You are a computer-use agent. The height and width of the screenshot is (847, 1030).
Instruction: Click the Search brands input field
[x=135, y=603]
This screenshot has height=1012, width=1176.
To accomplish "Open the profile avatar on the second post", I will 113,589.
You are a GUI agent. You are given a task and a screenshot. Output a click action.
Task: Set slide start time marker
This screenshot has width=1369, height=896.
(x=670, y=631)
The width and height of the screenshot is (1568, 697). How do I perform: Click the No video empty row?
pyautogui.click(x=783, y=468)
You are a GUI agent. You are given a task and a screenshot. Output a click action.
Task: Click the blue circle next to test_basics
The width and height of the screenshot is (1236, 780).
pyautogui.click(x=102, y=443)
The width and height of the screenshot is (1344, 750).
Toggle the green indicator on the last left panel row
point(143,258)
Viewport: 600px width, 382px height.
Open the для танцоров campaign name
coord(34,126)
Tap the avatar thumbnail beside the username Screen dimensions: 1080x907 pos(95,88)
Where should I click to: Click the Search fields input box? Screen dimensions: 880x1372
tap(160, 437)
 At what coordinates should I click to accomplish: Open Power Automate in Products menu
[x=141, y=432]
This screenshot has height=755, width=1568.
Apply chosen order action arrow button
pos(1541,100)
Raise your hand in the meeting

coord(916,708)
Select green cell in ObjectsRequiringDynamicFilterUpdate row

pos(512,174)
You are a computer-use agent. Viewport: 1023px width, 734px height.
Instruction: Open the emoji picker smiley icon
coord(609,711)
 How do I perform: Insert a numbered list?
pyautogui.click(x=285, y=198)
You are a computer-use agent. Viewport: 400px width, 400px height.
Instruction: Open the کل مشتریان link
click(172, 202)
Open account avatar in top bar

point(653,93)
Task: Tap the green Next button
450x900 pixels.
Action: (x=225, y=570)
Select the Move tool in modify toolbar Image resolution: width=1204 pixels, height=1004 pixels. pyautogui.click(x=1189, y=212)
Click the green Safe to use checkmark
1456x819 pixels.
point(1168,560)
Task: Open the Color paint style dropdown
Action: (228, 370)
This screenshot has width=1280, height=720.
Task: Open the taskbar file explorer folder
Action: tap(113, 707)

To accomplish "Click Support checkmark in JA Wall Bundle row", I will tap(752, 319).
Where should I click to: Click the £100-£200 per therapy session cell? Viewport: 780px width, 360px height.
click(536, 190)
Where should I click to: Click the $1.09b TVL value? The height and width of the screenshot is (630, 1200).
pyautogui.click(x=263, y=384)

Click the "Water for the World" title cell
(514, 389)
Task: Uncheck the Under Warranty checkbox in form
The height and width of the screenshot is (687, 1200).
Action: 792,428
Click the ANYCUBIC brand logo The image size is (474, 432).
_ _ _ _ _
Copy every line that contains "agent" from the listing above.

• Answer for this exercise
You are a computer-use agent. The height and width of the screenshot is (847, 1030).
You are a GUI agent. You are given a task and a screenshot. Output a click action.
You are a GUI agent. You are given a task and a screenshot. Output a click action.
You are a computer-use agent. Viewport: 1023px width, 734px height.
You are a computer-use agent. Viewport: 400px width, 400px height.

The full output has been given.